On Tue, Jul 11, 2006 at 04:37:23PM +0200, Florent Daigni?re (NextGen$) wrote:
> * Matthew Toseland <toad at amphibian.dyndns.org> [2006-07-11 13:34:54]:
> 
> > I think that the reason we don't *keep* nodes at present is not the
> > difficulty of getting peers (although that may cause a lot of peers to
> > not join the network in the first place), it's that after going through
> > the rituals of adding a few nodes, the network has very little content,
> > and the newbies uninstall Freenet. The reason it has little content is
> > not primarily because it is small, it is primarily that inserts are very
> > slow. Inserts are very slow for various reasons:
> > 1. Load balancing.
> > 2. Bugs.
> > 3. Inserts don't resume on restart.
> > 4. Large freesites have issues. (Containers are limited to 2MB).
> > 5. Survivability.
> > 
> > Nextgens is very keen on #3. He has convinced me, although it's only
> > really an issue for largish files. There are a few minor things I need
> > to do first on load balancing for example, but it's well up the priority
> > list. #5 will be addressed by the new storage system, although we are
> > reasonably good on #5 anyway. Fixing #1 properly requires completion of
> > mrogers' load simulations. #2 is an ongoing issue. #4 is a big deal for
> > freesites, but not for sharing of single files; but we all know that
> > freesites are important.
> 
> I'm not sure that people are willing to insert more than 2M of
> compressed manifest ;)

I've heard people on #freenet talking about inserting big sites.
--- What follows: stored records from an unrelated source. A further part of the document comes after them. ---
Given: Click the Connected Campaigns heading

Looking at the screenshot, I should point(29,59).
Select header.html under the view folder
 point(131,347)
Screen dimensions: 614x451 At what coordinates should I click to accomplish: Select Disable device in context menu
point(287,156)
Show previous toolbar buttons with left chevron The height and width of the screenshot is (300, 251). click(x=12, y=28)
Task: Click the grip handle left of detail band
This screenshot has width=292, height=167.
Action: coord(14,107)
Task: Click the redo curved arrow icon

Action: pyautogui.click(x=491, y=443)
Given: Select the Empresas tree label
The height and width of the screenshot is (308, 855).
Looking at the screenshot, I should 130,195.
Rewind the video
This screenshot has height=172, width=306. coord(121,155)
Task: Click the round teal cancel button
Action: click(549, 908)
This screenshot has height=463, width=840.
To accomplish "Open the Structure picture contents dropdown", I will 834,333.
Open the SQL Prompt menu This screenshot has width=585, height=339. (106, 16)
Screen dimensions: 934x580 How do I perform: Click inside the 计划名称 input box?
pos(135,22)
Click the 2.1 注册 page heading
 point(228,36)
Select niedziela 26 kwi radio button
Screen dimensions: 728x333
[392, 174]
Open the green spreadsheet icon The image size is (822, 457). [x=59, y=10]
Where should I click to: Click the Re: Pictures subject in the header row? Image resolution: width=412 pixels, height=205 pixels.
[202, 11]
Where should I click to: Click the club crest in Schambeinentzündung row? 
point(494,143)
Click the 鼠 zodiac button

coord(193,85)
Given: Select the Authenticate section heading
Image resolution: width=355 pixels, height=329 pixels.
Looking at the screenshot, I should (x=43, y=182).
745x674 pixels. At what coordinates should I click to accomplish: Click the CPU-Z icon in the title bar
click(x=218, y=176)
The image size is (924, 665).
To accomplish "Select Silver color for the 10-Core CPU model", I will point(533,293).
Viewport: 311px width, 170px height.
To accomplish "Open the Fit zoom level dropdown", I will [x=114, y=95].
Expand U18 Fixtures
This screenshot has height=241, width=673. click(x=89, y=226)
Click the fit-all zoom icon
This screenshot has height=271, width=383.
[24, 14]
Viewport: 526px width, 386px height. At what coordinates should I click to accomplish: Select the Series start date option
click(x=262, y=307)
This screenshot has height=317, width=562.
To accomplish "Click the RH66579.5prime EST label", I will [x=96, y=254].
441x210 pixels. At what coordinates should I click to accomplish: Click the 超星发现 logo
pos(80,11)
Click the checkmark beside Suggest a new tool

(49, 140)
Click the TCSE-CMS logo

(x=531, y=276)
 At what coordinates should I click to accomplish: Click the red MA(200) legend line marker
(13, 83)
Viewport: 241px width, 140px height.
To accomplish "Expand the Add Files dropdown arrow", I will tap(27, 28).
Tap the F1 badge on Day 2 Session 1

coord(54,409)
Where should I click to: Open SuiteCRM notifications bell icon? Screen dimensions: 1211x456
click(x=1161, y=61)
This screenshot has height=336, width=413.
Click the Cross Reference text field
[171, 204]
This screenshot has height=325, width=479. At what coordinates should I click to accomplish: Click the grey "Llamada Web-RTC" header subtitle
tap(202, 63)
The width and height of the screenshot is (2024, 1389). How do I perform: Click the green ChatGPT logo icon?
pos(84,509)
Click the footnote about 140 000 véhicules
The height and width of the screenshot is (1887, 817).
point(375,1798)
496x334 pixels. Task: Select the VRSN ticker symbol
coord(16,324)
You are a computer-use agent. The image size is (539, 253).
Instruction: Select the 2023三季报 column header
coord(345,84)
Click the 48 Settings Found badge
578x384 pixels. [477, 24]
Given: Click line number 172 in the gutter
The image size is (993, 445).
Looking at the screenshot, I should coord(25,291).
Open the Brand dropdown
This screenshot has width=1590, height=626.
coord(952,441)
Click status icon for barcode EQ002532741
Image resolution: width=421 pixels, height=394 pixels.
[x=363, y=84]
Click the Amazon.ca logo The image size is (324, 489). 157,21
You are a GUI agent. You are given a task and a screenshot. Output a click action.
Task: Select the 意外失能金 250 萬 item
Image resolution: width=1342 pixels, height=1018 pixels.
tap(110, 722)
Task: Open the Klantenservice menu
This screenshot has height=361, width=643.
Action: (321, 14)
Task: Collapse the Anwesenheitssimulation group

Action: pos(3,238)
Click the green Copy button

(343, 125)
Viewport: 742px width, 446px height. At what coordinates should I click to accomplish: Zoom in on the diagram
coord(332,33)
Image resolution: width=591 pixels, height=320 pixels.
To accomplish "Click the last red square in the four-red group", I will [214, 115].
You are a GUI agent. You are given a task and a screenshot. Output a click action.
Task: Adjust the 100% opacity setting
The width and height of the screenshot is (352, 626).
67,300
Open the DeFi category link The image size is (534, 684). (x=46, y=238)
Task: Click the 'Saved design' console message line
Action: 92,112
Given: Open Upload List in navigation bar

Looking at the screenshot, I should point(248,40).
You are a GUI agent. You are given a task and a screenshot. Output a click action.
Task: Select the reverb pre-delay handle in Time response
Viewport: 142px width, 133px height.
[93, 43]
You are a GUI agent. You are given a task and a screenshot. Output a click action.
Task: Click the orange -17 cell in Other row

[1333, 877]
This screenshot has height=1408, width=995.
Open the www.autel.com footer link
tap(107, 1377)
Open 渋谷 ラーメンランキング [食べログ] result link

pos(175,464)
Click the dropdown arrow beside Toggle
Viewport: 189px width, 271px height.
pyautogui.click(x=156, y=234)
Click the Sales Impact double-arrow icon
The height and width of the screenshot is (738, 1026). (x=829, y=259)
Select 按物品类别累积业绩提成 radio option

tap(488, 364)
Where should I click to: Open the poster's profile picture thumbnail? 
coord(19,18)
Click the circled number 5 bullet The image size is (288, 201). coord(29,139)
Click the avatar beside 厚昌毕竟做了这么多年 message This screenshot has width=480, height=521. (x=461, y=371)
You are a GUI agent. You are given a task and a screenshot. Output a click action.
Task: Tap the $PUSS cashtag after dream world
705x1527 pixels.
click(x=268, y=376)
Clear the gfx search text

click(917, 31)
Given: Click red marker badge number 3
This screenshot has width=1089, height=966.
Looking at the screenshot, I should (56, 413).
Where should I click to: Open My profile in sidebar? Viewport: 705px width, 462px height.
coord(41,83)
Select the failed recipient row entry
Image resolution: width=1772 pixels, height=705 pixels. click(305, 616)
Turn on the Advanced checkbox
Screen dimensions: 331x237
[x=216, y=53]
> Yes, I do think that support of insert resuming will please more users.

More than opennet???
> 
> > The other reason why people don't stay is that it's too much hassle to
> > update your node when there has been a mandatory build and you managed
> > to miss it. Their node doesn't offer them the option to update, and they
> > don't know how to update manually, so they just let it go. The solution
> > to this is update-over-mandatory support, or to not have mandatory
> > builds, or to include support for downloading a new update from emu in
> > the node. I believe we need mandatory builds to debug load balancing,
> > if for no other reason. Downloading a new update from emu is possible,
> > with sufficient warnings; of course it would put load on the mirrors,
> > and of course emu can be spoofed or cracked.
> 
> imho that's not an option: you're missing something : the node might not
> be allowed to proceed http transferts... it wouldn't work for people
> behind a proxy for instance ... and dealing with proxy probably means
> dealing with authenticated proxies ... and so on.
> 
> Update-over-mandatory is smarter in terms of design and probably simpler
> ;) so update from emu using http is "not an option" :p

I doubt that it's simpler, but it is better.
> 
> NextGen$
-- 
Matthew J Toseland - toad at amphibian.dyndns.org
Freenet Project Official Codemonkey - http://freenetproject.org/
ICTHUS - Nothing is impossible. Our Boss says so.